DOJ Seeks Forfeiture of Millions in USDT Linked to North Korean Hackers
The U.S. Department of Justice has initiated proceedings to formally forfeit over 15.1 million dollars in Tether's USDT stablecoin. These funds were seized from North Korean hackers associated with the APT38 military cyber unit. The recovery occurred earlier this year following an FBI investigation that traced stolen assets across multiple hacks of exchanges and payment platforms in 2023. The DOJ has filed two civil forfeiture complaints, seeking court approval to retain the seized assets and ultimately return them to the victims.
According to investigators, the stolen USDT was directly linked to APT38 operations that targeted four overseas virtual currency platforms throughout 2023. The FBI successfully seized these funds in March 2025 after meticulously tracking the laundering flows, which involved mixers, bridges, over-the-counter (OTC) brokers, and foreign exchanges. While the DOJ did not publicly name the specific platforms that were hacked in its announcement, the timing and the amounts involved strongly suggest connections to several high-profile incidents. These include the Poloniex breach in November 2023, which resulted in over 100 million dollars in losses; the CoinsPaid hack in July 2023, with losses totaling 37 million dollars; the approximately 100 million dollars taken from Alphapo during the same month; and an unconfirmed 138 million dollar theft from a Panama-based exchange in late 2023.
In its official statement, the DOJ indicated that efforts to trace and seize additional virtual currency from APT38 operations are actively continuing. This ongoing pursuit is due to hackers persistently attempting to launder funds using cross-chain tools.
North Korean IT Workers Infiltrate U.S. Companies Through Fraudulent Employment
In parallel with the forfeiture action, the DOJ announced that five individuals have pleaded guilty to facilitating North Korean operatives' fraudulent acquisition of remote employment within U.S. businesses. These schemes were designed to support Pyongyang's continuous efforts to place disguised IT workers inside American companies, thereby generating revenue for sanctioned government agencies.

────────────────────────────────────────

## Work instructions
[1] According to the DOJ forfeiture article, when did the FBI seize the stolen USDT?
[2] From the DOJ forfeiture article, extract the passage from "DOJ Seeks Forfeiture" up to and including "to the victims.".
The material that comes next is separate from the DOJ forfeiture article.

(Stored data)
────────────────────────────────────────

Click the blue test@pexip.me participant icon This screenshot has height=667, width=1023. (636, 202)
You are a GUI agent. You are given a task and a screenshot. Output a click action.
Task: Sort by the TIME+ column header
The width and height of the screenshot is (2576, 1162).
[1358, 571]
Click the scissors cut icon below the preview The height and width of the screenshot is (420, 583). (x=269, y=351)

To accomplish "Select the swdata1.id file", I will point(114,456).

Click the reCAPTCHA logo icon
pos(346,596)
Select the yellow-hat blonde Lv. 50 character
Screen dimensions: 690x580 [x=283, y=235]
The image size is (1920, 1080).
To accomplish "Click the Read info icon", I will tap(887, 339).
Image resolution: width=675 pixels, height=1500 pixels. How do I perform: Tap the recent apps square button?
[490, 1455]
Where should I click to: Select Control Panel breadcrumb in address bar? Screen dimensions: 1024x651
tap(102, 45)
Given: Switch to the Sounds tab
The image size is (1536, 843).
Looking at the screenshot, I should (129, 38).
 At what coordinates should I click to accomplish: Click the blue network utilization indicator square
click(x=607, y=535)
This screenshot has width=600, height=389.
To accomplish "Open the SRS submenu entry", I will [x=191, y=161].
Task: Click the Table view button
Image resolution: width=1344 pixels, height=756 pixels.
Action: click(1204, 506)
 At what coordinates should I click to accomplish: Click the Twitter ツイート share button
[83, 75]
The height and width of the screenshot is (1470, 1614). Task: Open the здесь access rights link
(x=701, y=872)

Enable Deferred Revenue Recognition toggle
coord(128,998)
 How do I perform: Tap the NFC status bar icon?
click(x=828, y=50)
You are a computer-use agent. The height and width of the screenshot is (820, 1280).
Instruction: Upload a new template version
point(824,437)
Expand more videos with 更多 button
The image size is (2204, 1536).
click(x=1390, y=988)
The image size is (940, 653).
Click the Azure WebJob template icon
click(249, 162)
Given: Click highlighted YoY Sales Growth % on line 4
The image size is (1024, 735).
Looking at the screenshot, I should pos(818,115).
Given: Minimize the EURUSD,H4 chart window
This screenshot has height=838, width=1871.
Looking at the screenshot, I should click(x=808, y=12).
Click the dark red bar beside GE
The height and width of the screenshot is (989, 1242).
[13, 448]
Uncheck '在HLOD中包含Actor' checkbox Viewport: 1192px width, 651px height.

────────────────────────────────────────

## Solutions to the exercise
[1] In March 2025.

[2]
DOJ Seeks Forfeiture of Millions in USDT Linked to North Korean Hackers
The U.S. Department of Justice has initiated proceedings to formally forfeit over 15.1 million dollars in Tether's USDT stablecoin. These funds were seized from North Korean hackers associated with the APT38 military cyber unit. The recovery occurred earlier this year following an FBI investigation that traced stolen assets across multiple hacks of exchanges and payment platforms in 2023. The DOJ has filed two civil forfeiture complaints, seeking court approval to retain the seized assets and ultimately return them to the victims.